A Generation Back From the Dead

This is a piece about our connection to ancestors, their way of life in the Midwest, and these discoveries through one little old lady.

My Aunt Olive Hendrickson was born in South Dakota and now lives in South Saint Paul. I’m 31; so guess what year she was born: 1970? Back to 1958?

How about way back in 1935?

Keep going.

How about before WWI.

June 9th, 1914. (I know. It was kind of a trick question. Aunt Olive is my great, great aunt. –I think that’s how it works out.)

I didn’t even know she existed until just three months ago. I got an out-of-the-blue email from a woman named Beverly Klein. I knew the name Klein, but not Beverly Klein. Saying she was my Grandpa’s cousin, she said she’d read a couple articles I wrote in her newspaper: the Bemidji Pioneer. She also added to that she sends the pieces down to her mother, Olive Hendrickson, who lives nearer to me in South Saint Paul.

Hmm, so this Olive is my grandpa’s cousin’s mother. Beverly then put it in another way, writing: she’s your great-grandfather’s 97-year-old sister. Wow. My great-grandpa Ferdig was alive when I was little, passing away when I was 6 or so. Then after my great-grandmother—his wife—died, I assumed that all that generation was gone and that my grandparents were now the eldest family alive. For me, it was as if this eldest generation came back from beyond to reclaim its place in my world, a time capsule digging in another twenty rings into the family tree. A couple weeks later, I arranged to visit my great-great aunt Olive.

It was a twenty minute drive from Minneapolis to South St. Paul. Her rockin’ digs are in a senior housing complex. Living alone, her apartment was the kind of place you’d expect: off-white walls, soft beige carpet, a TV a few models behind the times. Grandma Ollie, as her family call her, had the expected short curly hair, glasses, and loose-fitting button-up shirt and pants. She was short, too. When I stood next to her, I could have rested my arm atop hear head. Indeed, she’d later say she was but 4’11” even in her young-adult years.

Aunt Ollie and I

She was 97 but as mobile and communicative as someone 20 years younger.
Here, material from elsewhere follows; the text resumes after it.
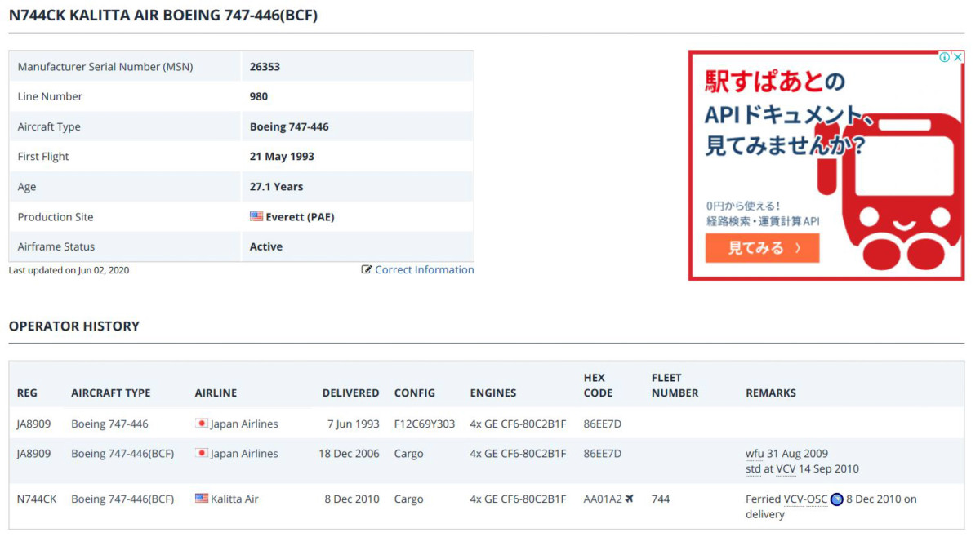
Task: Click the ad info icon
Action: click(x=944, y=57)
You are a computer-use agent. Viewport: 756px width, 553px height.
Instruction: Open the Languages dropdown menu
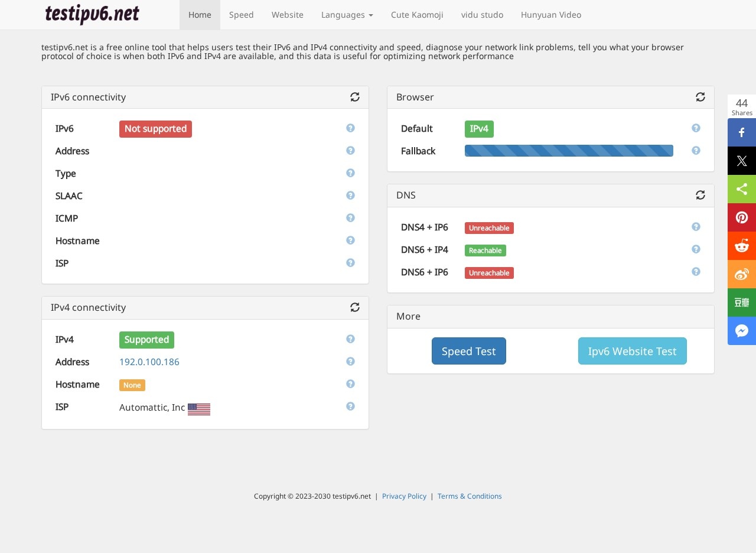click(347, 15)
So let’s go back to those young adult years. Actually, let’s go back to 1914. Olive Hendrickson told me her story…

 

She was born Olive Mae Ferdig in Trent, South Dakota on June 9th. Trent is a tiny, tiny town (pop. 232, 2010 census) near the border of Minnesota, a bit north of Sioux Falls, SD. Olive was the 8th of 11 children of William and Rose Ferdig, and with few modern conveniences in rural America in those days, you can pretty much picture “Little House on the Prairie”-type conditions. In fact, these lands weren’t geographically too far from the settings of those books.
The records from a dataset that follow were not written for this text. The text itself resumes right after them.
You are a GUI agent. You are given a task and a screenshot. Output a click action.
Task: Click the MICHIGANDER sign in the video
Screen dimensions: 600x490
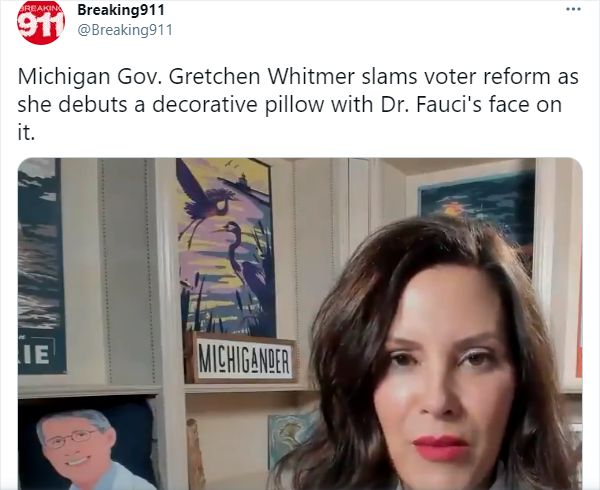coord(245,360)
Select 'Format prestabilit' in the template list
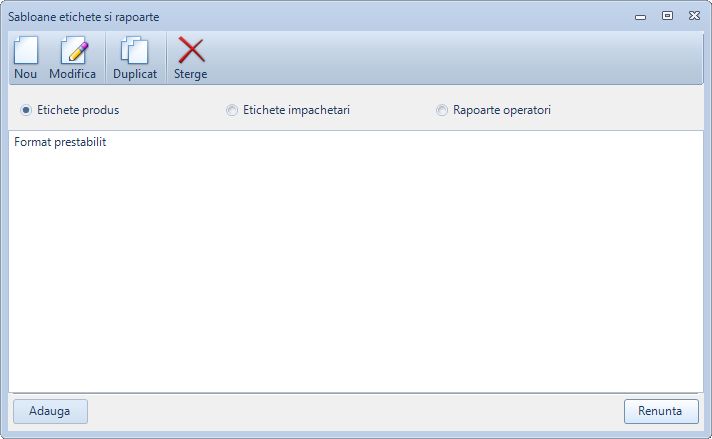This screenshot has width=712, height=439. pyautogui.click(x=61, y=142)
Here’s Olive as a baby with her siblings:

The Ferdig children when Olive (baby #8) came along. (Top) Mabel, Bessie, Albert–oldest boy in the middle, Clarence (middle left), Earl (right), Earvin (2nd youngest), Raymond (youngest), Baby Olive (middle). Leo, Harold, and Ruby were yet to come.

 

I asked many questions about her father William because it was such a treat to have this woman before me who could tell me first-hand what my great, great grandfather was like. Though he looked large in photos, he was better described as stocky:

William and Rose Ferdig

William was an unsettled man. A jumpy German who moved about continuously. With a load of children you wouldn’t think that would be an easy thing to do, but despite protestations from family and obvious logistical issues of moving in those days, his will found a way to bounce from Iowa to South Dakota to northern Minnesota back to Iowa back to northern Minnesota to north-eastern Minnesota and so forth.
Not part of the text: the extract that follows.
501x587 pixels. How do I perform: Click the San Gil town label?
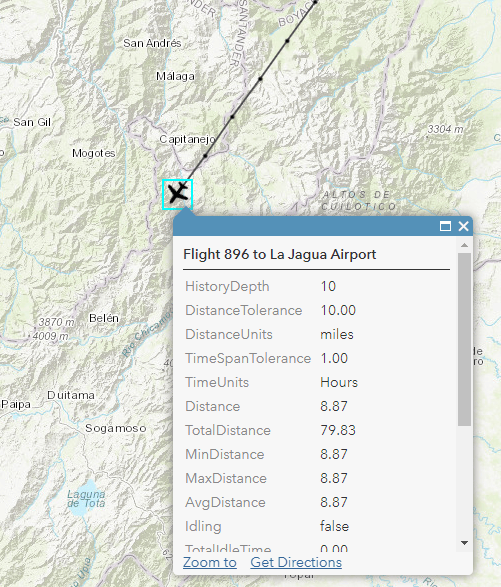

William grew up in Sioux City, Iowa—almost straight south of Trent, as a matter of fact, and not too far from Sioux Falls. Here’s a map for ya:

Look at the very bottom right: Sioux City, Iowa is where William and Rose started. They headed up Interstate 29 (just kidding) -perhaps a dirt road back then in the 19-aughts all the way to Trent which is north of Sioux Falls and south of Brookings.

Rose Scofield also grew up in Sioux City, and this wasn’t the only pairing of these two sibling sets. There were three. William and two of his sisters married Rose and two of her Scofield brothers.

I have more questions than answers about the life of William and Rose, but what I gathered from Olive is that soon after marriage, they were off. And that her father’s restlessness was vivid. One time they left their home in such a hurry that they, “left a nice organ in the house”, she said. Later on, Olive was just one week shy of graduating the 8th grade, but her dad had the family up and leave anyway. Later at her new school that fall, she had to repeat the 8th grade all over again.

“When he got ready to move, he wouldn’t listen to nobody,” Olive said.

According to other relatives, there’s a story from my great-grandfather (Olive’s older brother), Clarence Ferdig, that their father came home late one night and had all the children hurriedly gather into their horse-drawn wagon. He ordered them to cover their heads under a blanket. Clarence said his father got into a fight at a saloon, injured a man, and was now wanted. Tough to hold down a job that way. To make a buck William did some logging and farm work.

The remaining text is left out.